Judge Barrett also made more general statements about the health care law on Wednesday. “I am not hostile to the A.C.A. at all,” she said. But that was in some tension with what she had said over the years about earlier Supreme Court challenges before she became a judge.
In a 2017 law review article, Judge Barrett was critical of Chief Justice John G. Roberts Jr.’s 2012 opinion sustaining the mandate. “Chief Justice Roberts pushed the Affordable Care Act beyond its plausible meaning to save the statute,” she wrote.
In an interview after the Supreme Court rejected a second challenge to the law in 2015, this one concerning tax subsidies to help poor and middle-class people buy health insurance, she said, “I think the dissent has the better of the legal argument.”

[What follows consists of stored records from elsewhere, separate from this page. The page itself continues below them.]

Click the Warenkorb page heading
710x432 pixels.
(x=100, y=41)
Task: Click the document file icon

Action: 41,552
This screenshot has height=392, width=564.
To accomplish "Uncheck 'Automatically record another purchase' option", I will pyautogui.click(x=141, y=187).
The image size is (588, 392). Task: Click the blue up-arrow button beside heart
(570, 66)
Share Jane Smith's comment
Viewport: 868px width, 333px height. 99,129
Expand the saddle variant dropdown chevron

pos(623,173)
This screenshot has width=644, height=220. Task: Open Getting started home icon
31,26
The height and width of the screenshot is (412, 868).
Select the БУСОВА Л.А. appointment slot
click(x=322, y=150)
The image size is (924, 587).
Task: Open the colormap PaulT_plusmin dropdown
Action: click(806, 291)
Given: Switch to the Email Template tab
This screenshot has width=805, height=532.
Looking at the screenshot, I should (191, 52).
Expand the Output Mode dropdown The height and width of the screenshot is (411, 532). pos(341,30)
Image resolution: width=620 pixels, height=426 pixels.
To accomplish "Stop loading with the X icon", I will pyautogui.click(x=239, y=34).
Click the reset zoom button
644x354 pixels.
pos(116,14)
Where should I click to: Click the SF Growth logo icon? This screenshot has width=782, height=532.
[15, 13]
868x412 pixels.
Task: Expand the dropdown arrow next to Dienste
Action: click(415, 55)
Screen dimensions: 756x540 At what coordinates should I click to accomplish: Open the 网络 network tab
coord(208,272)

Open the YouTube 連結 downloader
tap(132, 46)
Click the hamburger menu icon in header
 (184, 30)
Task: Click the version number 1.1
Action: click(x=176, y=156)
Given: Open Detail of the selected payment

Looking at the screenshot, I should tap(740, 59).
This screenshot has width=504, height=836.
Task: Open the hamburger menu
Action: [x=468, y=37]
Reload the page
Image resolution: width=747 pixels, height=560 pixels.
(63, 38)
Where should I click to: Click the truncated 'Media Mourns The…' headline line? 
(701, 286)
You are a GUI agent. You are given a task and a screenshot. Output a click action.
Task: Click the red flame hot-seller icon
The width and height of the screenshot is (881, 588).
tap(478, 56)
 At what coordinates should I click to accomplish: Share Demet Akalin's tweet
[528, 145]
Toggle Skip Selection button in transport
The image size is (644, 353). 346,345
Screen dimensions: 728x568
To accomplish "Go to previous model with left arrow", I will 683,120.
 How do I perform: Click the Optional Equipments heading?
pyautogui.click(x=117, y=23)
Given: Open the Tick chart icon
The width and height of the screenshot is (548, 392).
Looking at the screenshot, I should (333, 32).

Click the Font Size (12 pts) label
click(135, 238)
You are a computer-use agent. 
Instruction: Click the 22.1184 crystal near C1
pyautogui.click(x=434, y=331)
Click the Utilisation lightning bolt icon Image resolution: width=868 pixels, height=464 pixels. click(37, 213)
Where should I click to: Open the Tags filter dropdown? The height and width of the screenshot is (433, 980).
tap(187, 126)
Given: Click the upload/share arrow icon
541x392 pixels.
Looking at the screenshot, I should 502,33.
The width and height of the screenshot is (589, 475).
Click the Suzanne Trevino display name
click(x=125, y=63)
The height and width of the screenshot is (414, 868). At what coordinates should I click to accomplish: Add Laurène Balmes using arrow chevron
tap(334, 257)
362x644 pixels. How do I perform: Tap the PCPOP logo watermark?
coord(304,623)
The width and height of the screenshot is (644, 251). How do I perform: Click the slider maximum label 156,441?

“That’s not to say the result isn’t preferable,” Judge Barrett said at the time. “It’s clearly a good result that these millions of Americans won’t lose their tax subsidies.”
While Judge Barrett’s comments about severability were arguably at odds with the legal positions taken by Republicans in the pending case, they were consistent with recent Supreme Court opinions.
In June, the court ruled that a provision of the law creating the Consumer Financial Protection Bureau was unconstitutional. But Chief Justice Roberts said the rest of the law could stand. “We think it clear that Congress would prefer that we use a scalpel rather than a bulldozer in curing the constitutional defect we identify today,” he wrote.
About a week later, in a case on a federal law regulating robocalls, Justice Brett M. Kavanaugh made a similar point. “Constitutional litigation is not a game of gotcha against Congress, where litigants can ride a discrete constitutional flaw in a statute to take down the whole, otherwise constitutional statute,” he wrote.
There is an element of “gotcha,” some legal scholars say, in the sequence of arguments in the latest challenge to the health care law. The arguments start with Chief Justice Roberts’s 2012 opinion upholding the individual mandate as authorized by Congress’s power to levy taxes.
That power disappeared, the argument goes, when Congress, after repeatedly failing to repeal the entire law, reduced the penalty associated with the individual mandate to zero.
That may or may not be so, but the answer to the question is by itself inconsequential. The larger issue is whether the mandate is severable from the rest of the statute.
Judge Barrett, answering a softball question from Mr. Graham, indicated that she was skeptical about that second step.
“If you can preserve a statute, you try to, to the extent possible?” he asked.
Judge Barrett responded, “That is true.”